→ Data excerpts
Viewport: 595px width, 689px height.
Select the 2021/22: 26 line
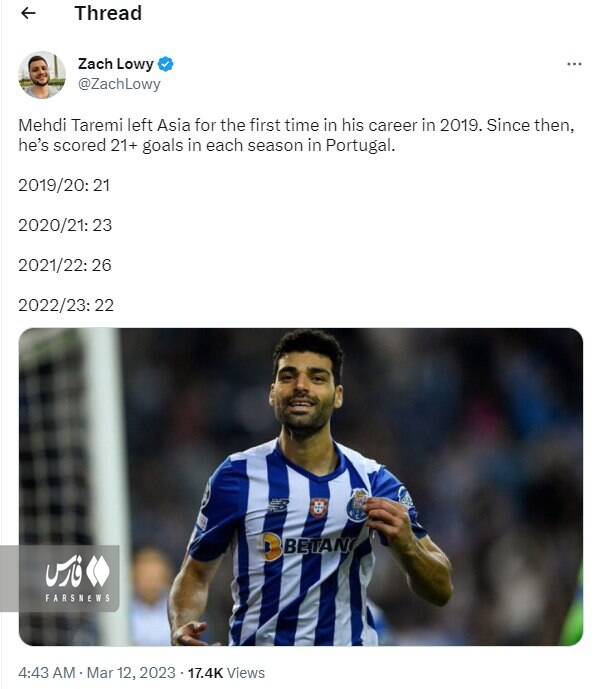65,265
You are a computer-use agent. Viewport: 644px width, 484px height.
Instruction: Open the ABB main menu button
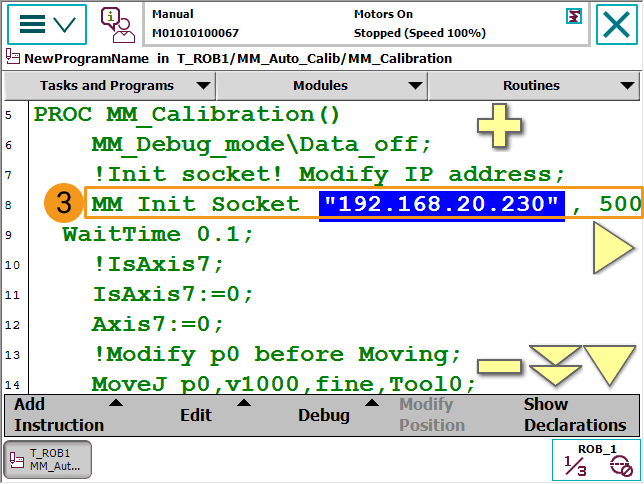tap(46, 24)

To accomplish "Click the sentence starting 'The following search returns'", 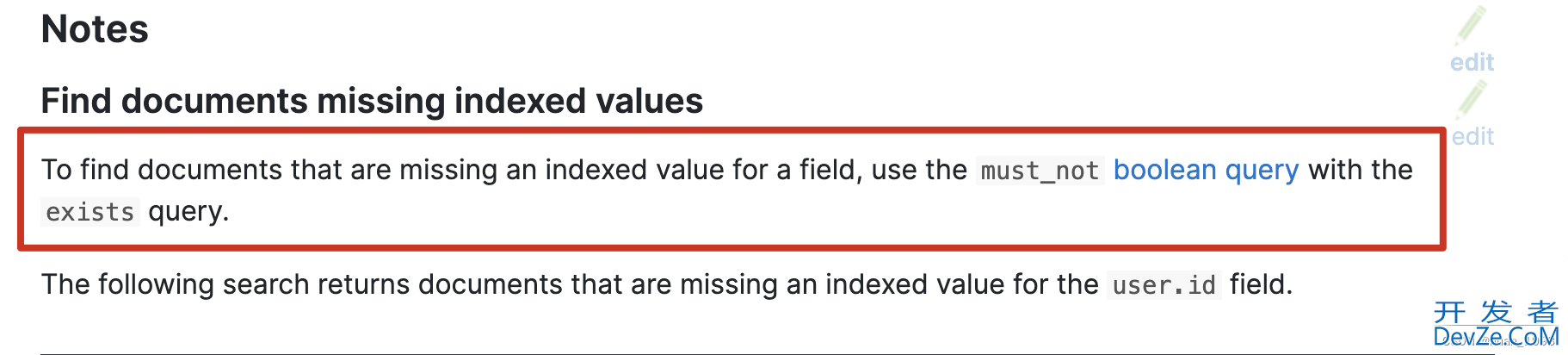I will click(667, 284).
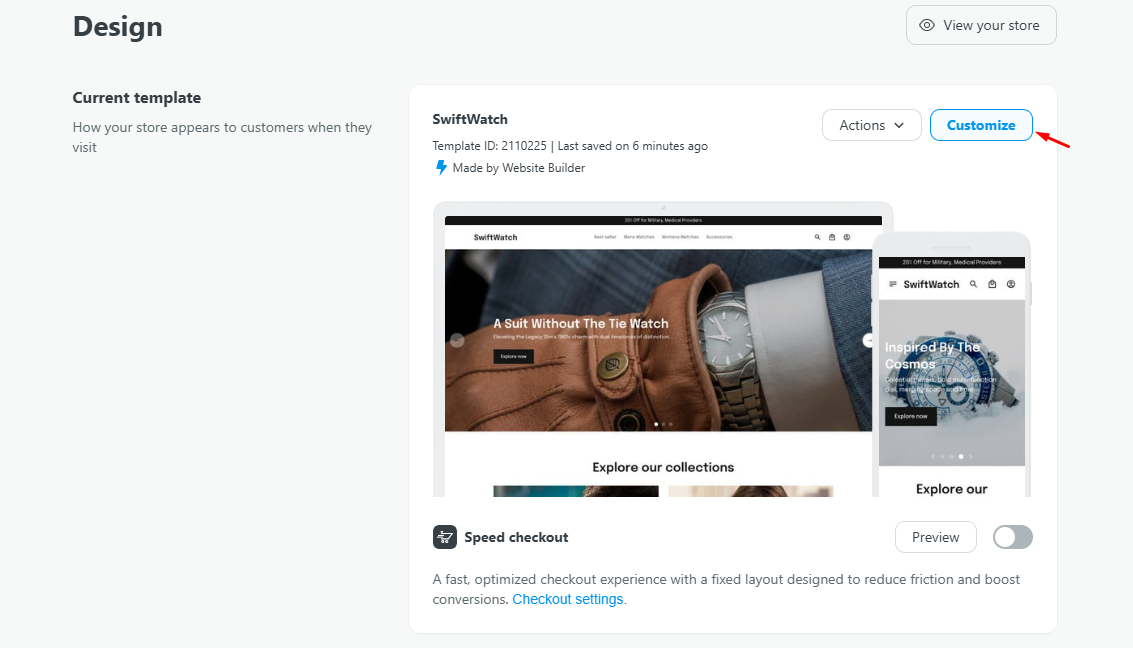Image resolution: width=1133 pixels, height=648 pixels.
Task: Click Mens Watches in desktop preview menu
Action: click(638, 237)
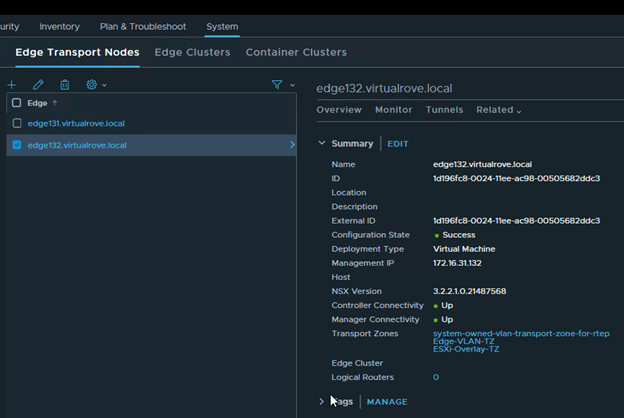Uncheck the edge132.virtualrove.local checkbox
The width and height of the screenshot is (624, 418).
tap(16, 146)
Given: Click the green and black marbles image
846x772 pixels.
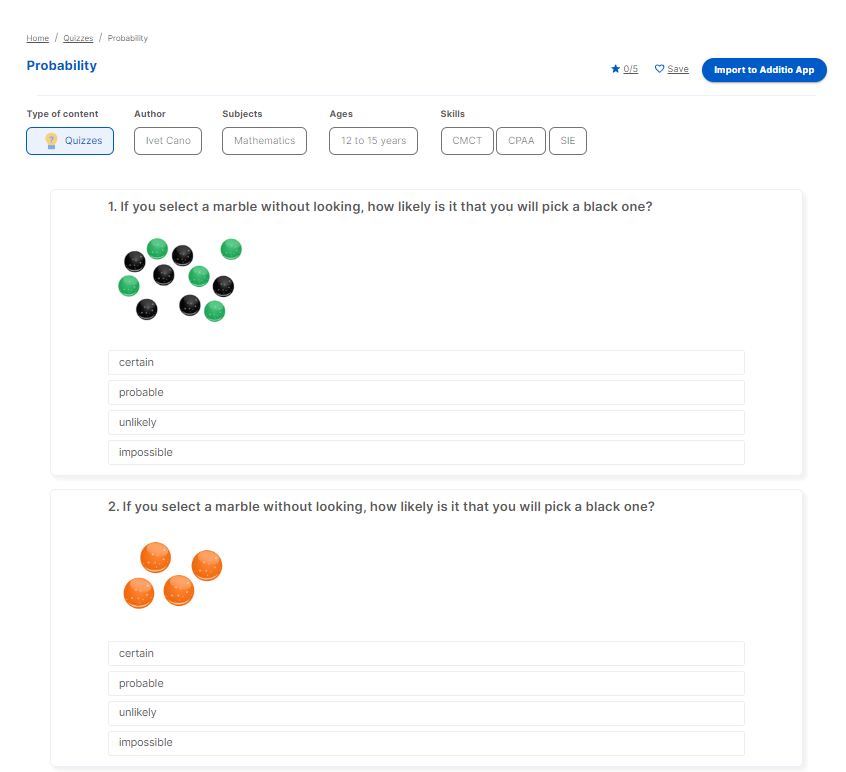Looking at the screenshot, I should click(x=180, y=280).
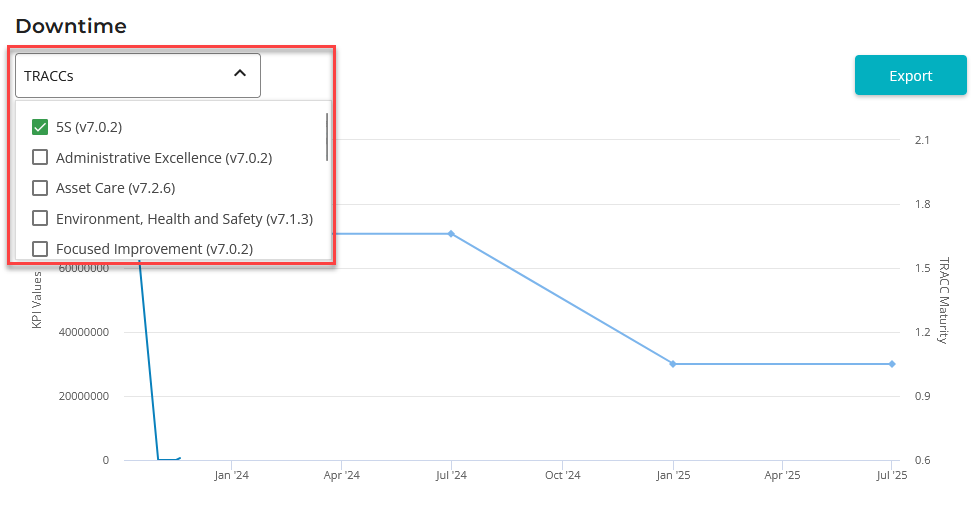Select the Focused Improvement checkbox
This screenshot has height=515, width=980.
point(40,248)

→ Directions for this task
Respond with a number only: how many lines in the material contain the string "Viewport"?

→ Exercise result
2